Yung Lean is perhaps one of the most polarizing, esoteric and weird figures on the internet. At just 19 years old, the Swedish artist and his Sad Boys rap crew have managed to attract legions of cult followers through a bizarre aesthetic that stems from a sense of Tumblr-tinged bedroom escapism, a fetishization of suburban ennui, early-mid 2000s pop culture, drugs and Arizona iced tea.
Since the release of his gauzy 2014 debut LP, Unknown Memory, Lean has successfully (and surprisingly) transitioned from YouTube troll oddity to bonafide niche sensation.
Now back with a sophomore album, Warlord, we examine several components that makeup up Yung Lean’s artistry.
Chopped & Screwed
Yung Lean’s sound is a bit hard to slap a tag on, but he’s often considered a poster child of the so-called “cloud rap” subgenre. For those unfamiliar with the term, cloud rap (also called “trillwave”) is pretty much Tumblr’s answer to hip-hop music and is commonly defined via its reliance on ethereal, New Age-like atmospherics and sedated beats over decipherable lyrics and speedy rapping styles.
But while the obscure subgenre teeters on multiple territories within the sound sphere – dream pop, progressive trance, trap, ambient – cloud rap, at its core, bears the strongest similarity to chopped and screwed. With its gauzy, funereal aura and molasses-paced rapping, Lean not only taps into chopped and screwed’s sonic characteristics, but the genre’s originator, the late DJ Screw, was a purveyor of the purple, codeine-based beverage “lean,” which the Swedish rapper has ripped in his namesake, lyrics and artwork.
“Post-Internet” loosely refers to an art movement defined by aesthetics and cultures which have spawned via the internet, mainly resulting in the modes by which people communicate through it.
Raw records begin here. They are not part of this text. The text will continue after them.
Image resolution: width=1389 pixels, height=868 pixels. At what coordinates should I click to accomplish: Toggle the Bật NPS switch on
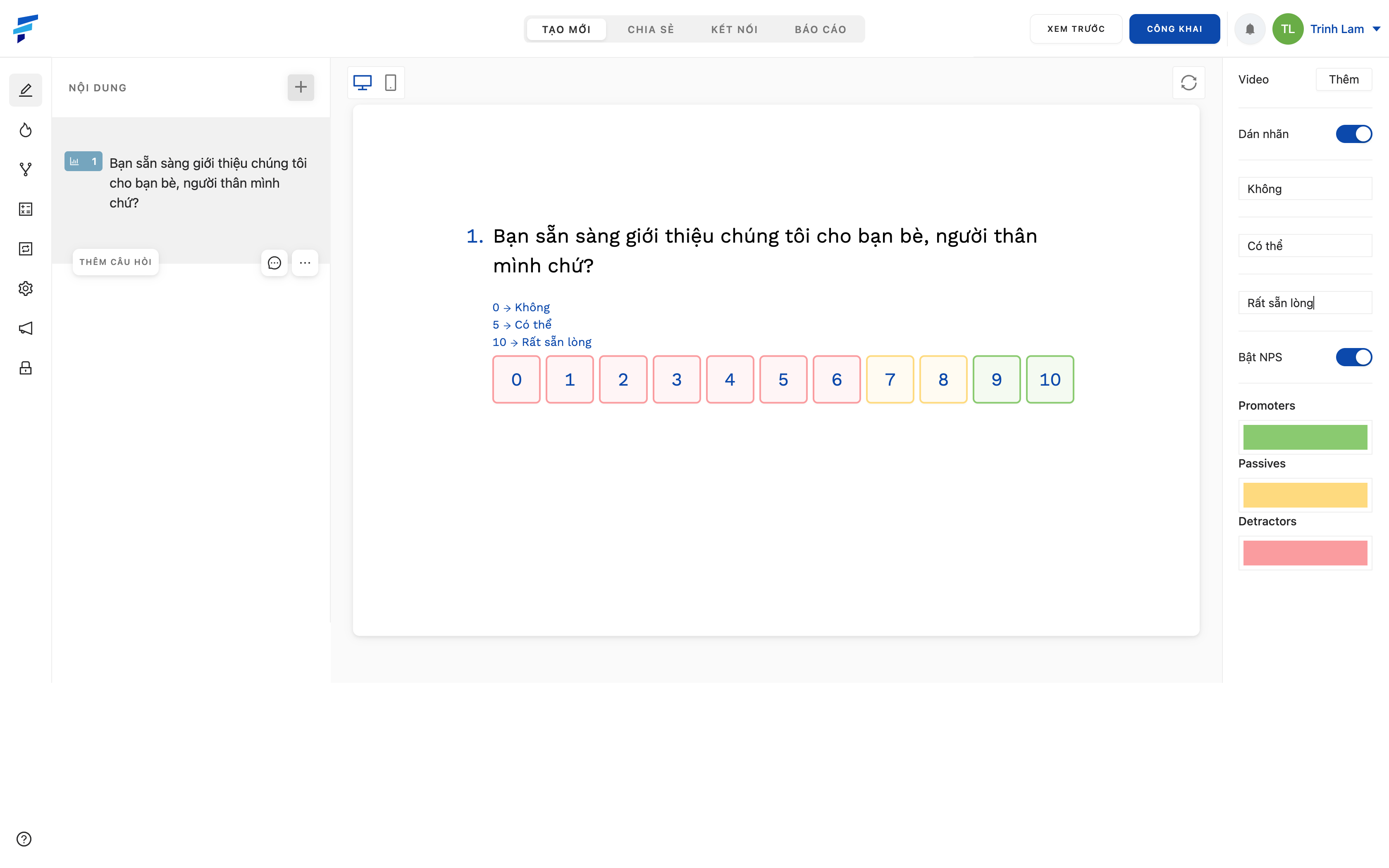pyautogui.click(x=1353, y=357)
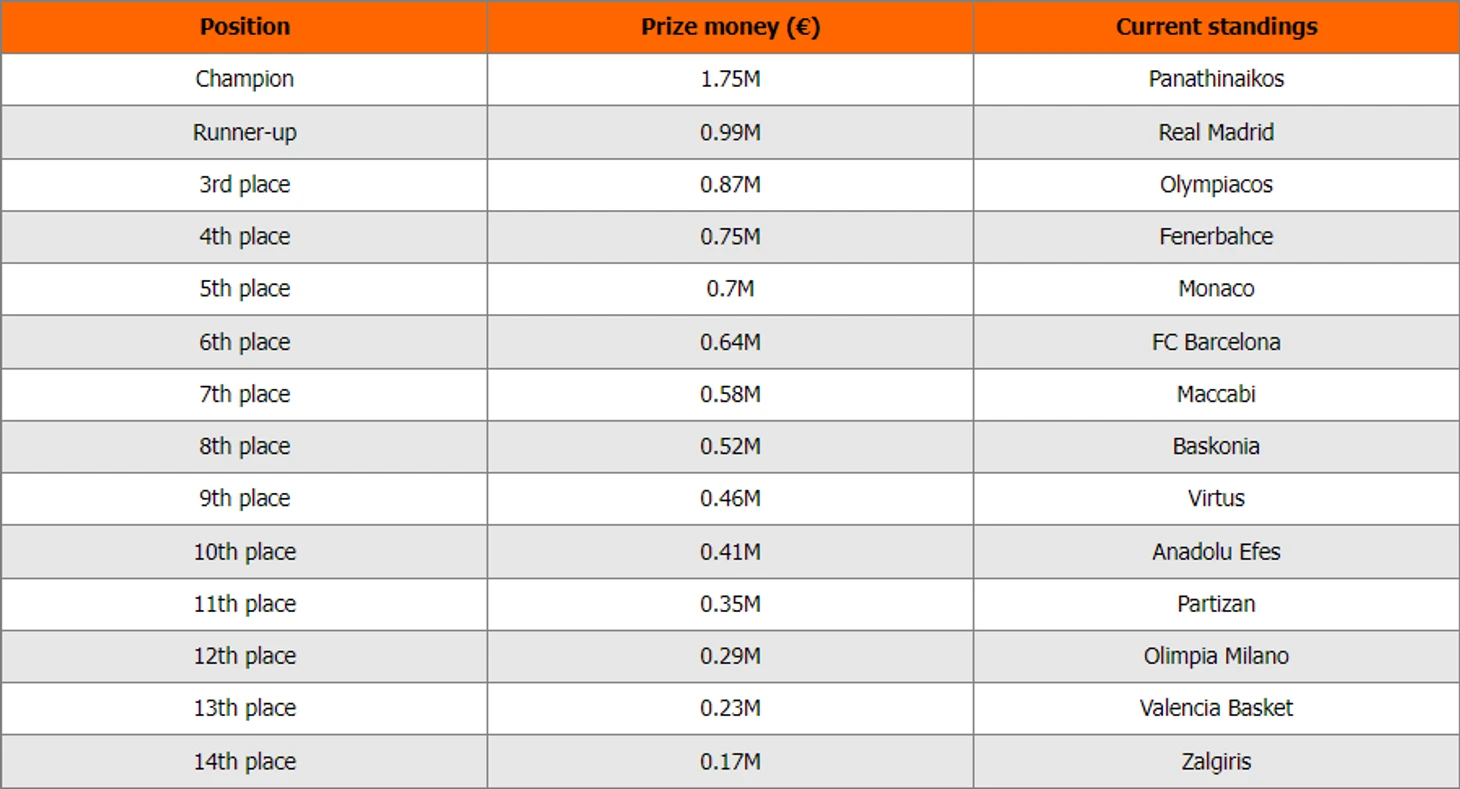Click on Fenerbahce in the standings
The height and width of the screenshot is (789, 1460).
click(x=1216, y=237)
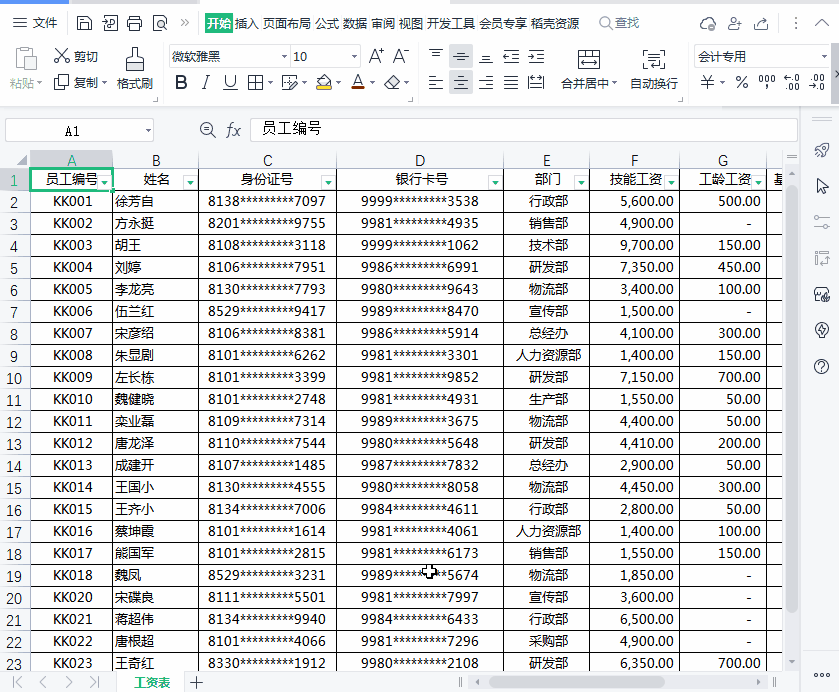Click the scissors Cut (剪切) icon
This screenshot has width=839, height=692.
(x=62, y=57)
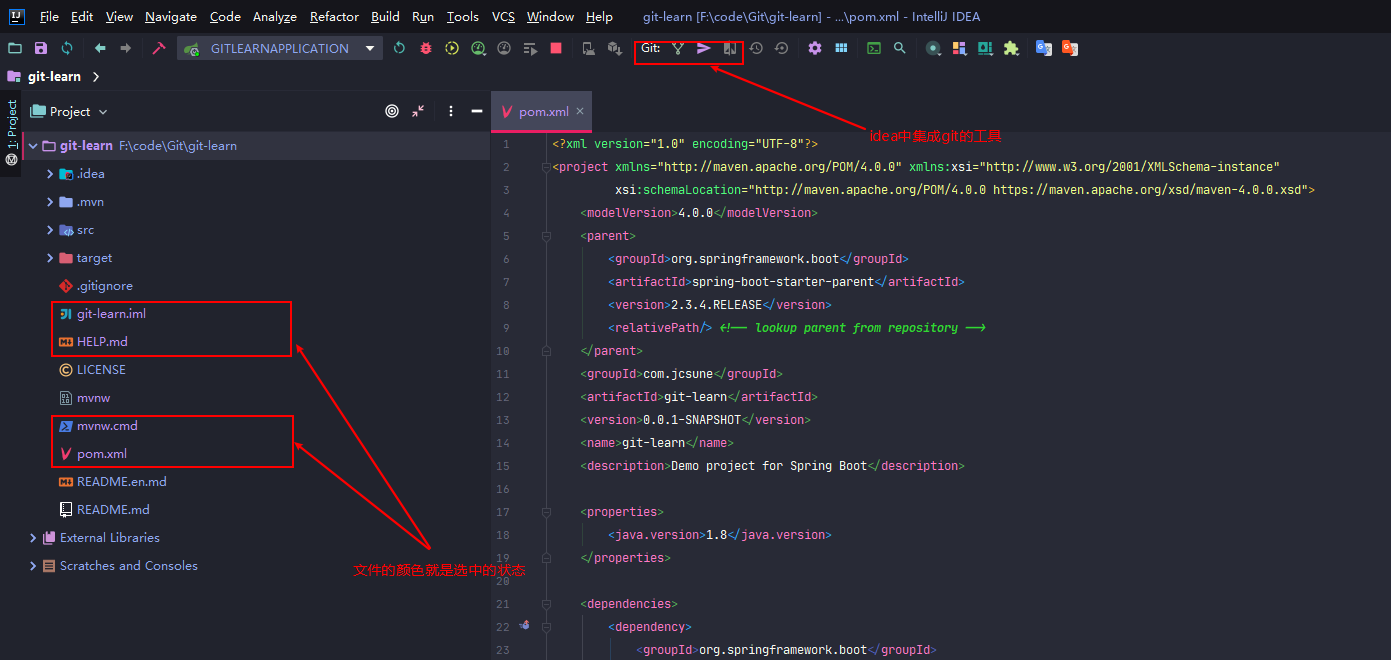Open the Git branches icon
Screen dimensions: 1391x660
point(678,48)
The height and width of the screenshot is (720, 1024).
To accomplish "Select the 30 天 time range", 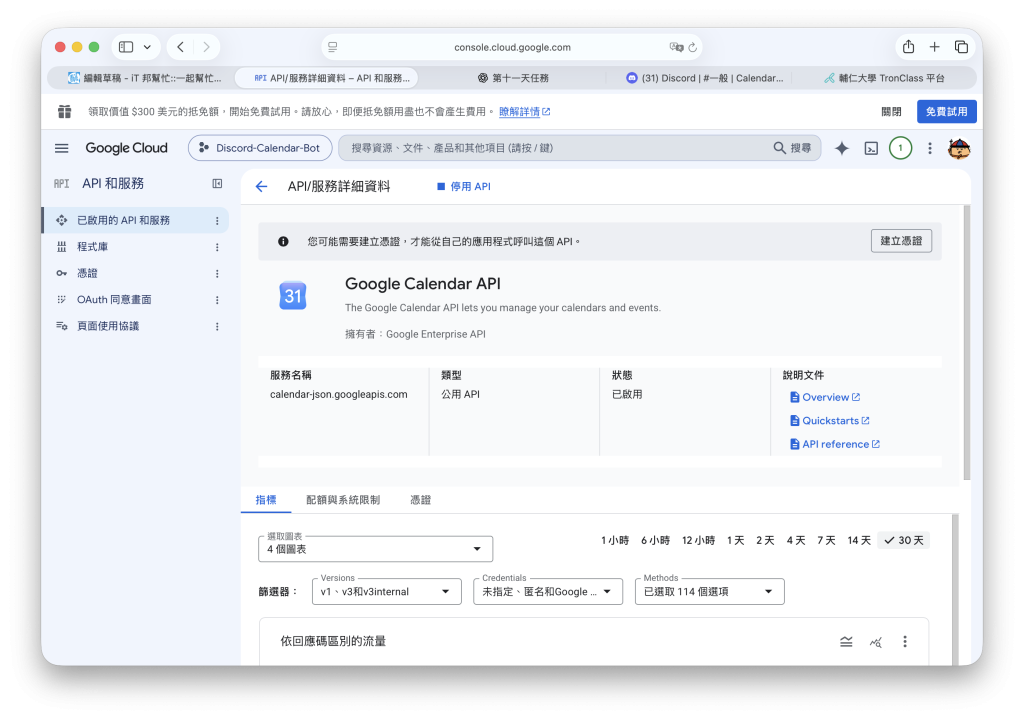I will (904, 540).
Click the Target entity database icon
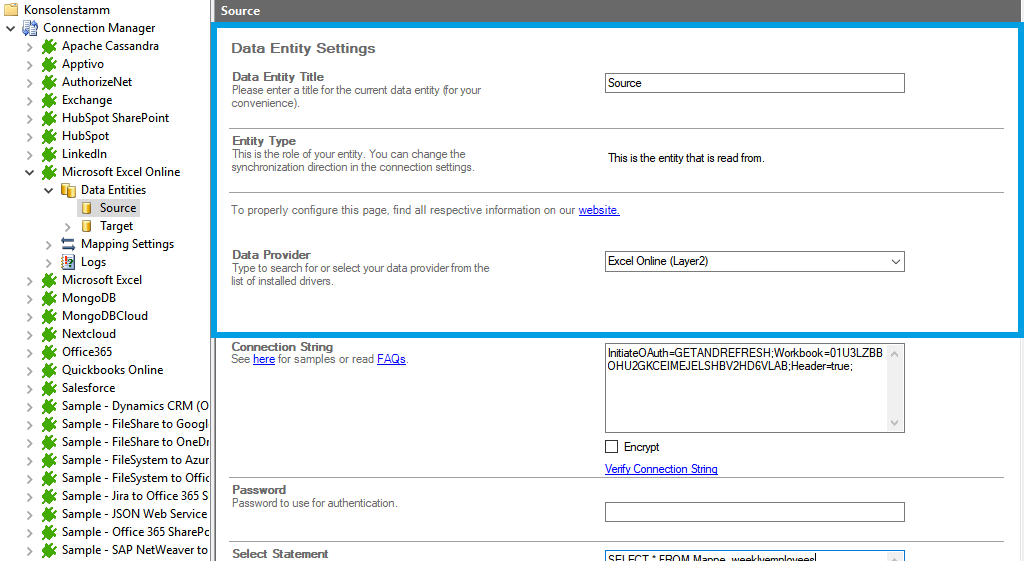1024x561 pixels. pos(87,226)
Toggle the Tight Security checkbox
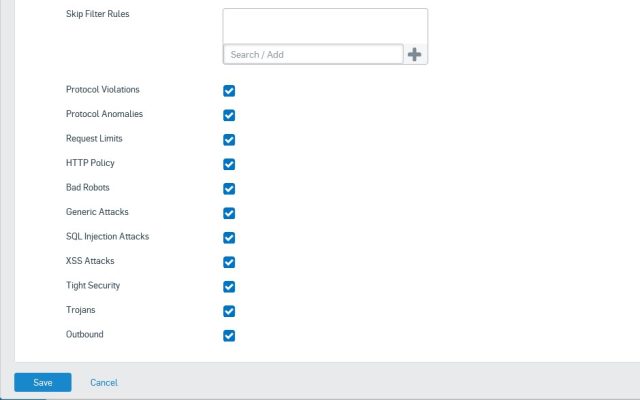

It’s a pretty controversial and broad term that’s highly criticized in the art community, but social platforms like Myspace and Tumblr have been breeding grounds for Post-Internet artists.
Millennials are perhaps the biggest Post-Internet offenders, using their nostalgia of ’90s pop culture and early exposure to cyberspace as paint for their URL-generated canvases. The movement has also been responsible for spearheading some of the most obscure micro-genres and subcultures in recent times, such as the Netscape-bred, aqua-tinged aesthetics of seapunk and the mystical, dystopian bearings of vaporwave.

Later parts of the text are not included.